= Francis James =

Australian publisher

Francis James

Alfred Francis Phillip James (21 April 1918 – 24 August 1992) was an Australian publisher known for being imprisoned in China as a spy.

==Early life and education==
Alfred Francis Phillip James was born on 21 April 1918 in Queenstown, Tasmania the son of an Anglican priest. His early life was unsettled as his father moved between parishes. He attended Fort Street High School in 1932 and then later attended Canberra Grammar School in 1934, meeting his lifelong friend Gough Whitlam (who later became Prime Minister of Australia). He was expelled the next year after a theological dispute with the headmaster. He completed his Leaving Certificate in 1936.

Between 1937 and 1939 James served with the Royal Australian Air Force (RAAF). At the outbreak of World War II, James travelled to Britain and joined the Royal Air Force, enlisting on the last day of the Battle of Britain. After pilot training and operations, he was shot down over France on Anzac Day, 25 April 1942, receiving severe burns to his face and eyes. He was captured, caused a great deal of trouble in German military hospitals and POW camps, and was then repatriated, through Cairo Red Cross, because of his injuries. He was formally invalided out of the Royal Air Force in April 1945 and received a Totally and Permanently Incapacitated pension from the British Government for the rest of his life.
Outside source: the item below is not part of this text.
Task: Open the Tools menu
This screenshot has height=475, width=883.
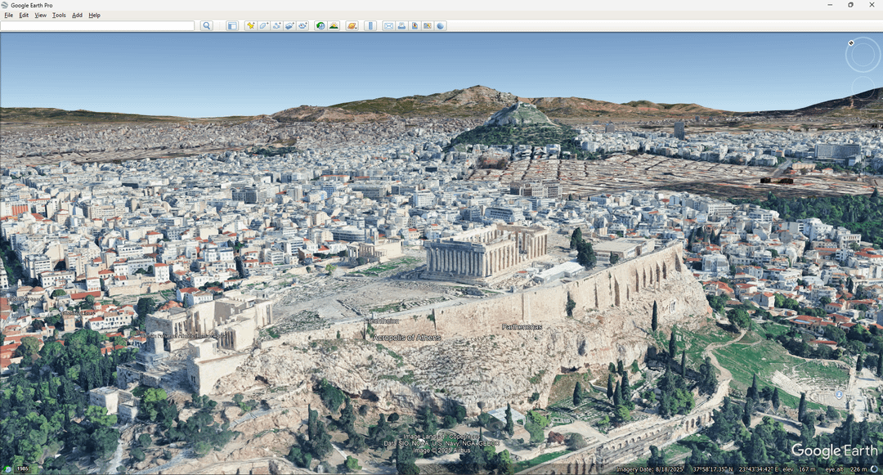Action: 59,16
In the same month he married Joyce Staff in London.

==Publishing career==
After returning to Australia, James was employed as a journalist with The Sydney Morning Herald in 1950. He was a distinctive figure, habitually wearing a black broad-brimmed hat and a cloak.

In 1952, James took over management of The Anglican, a publication of the Church of England in Australia, as the Anglican Church of Australia was then called. In 1957 James established the Anglican Press Ltd to print The Anglican and other publications. The Anglican Press went into receivership in 1960, and was subject to a takeover bid by Frank Packer's Australian Consolidated Press (ACP). This coincided with competition between Sir Frank Packer and Rupert Murdoch for the share of the suburban newspaper market. In turn that led to a notorious brawl at the Anglican Press between Clyde and Kerry Packer, on the one hand, and James and the journalist and former boxer Frank Browne, on the other. James and Browne were the victors.

Controversy continued when in 1964, James was fined £50 for the offensive publication of the Oz magazine.

During the 1960s he used The Anglican to campaign against the Vietnam War and in 1966 stood as a candidate for the Liberal Reform Group in the federal election. He visited North Vietnam twice.

==Imprisonment in China==

In spring 1969, James travelled to China with the support of an Australian senator, and while there he "ran into a man I had met before, a Uighur of enormous influence in Sinkiang". After touring China's nuclear facilities, he published an exposé in The Sunday Times and elsewhere entitled "The first Western look at the secret H-bomb centre in China". He identified four personnel in China's nuclear programme, listed accurately the details of China's early nuclear tests from October 1964 onwards, and wrote of China's ambitious settlement policy to outnumber the Uyghurs in the northwest. The exposé "brought denials from the Chinese and criticism from a number of professional China watchers."

James went on to the United Kingdom and (in October 1969) Hong Kong followed by Guangdong, China where he was arrested on November 4 for alleged spying. After over three years' imprisonment, described as "constant interrogation and solitary confinement", he was released and expelled in 1973 after lobbying by his old friend Gough Whitlam, who was then Prime Minister.

==Death==
Francis James died on 24 August 1992, aged 74.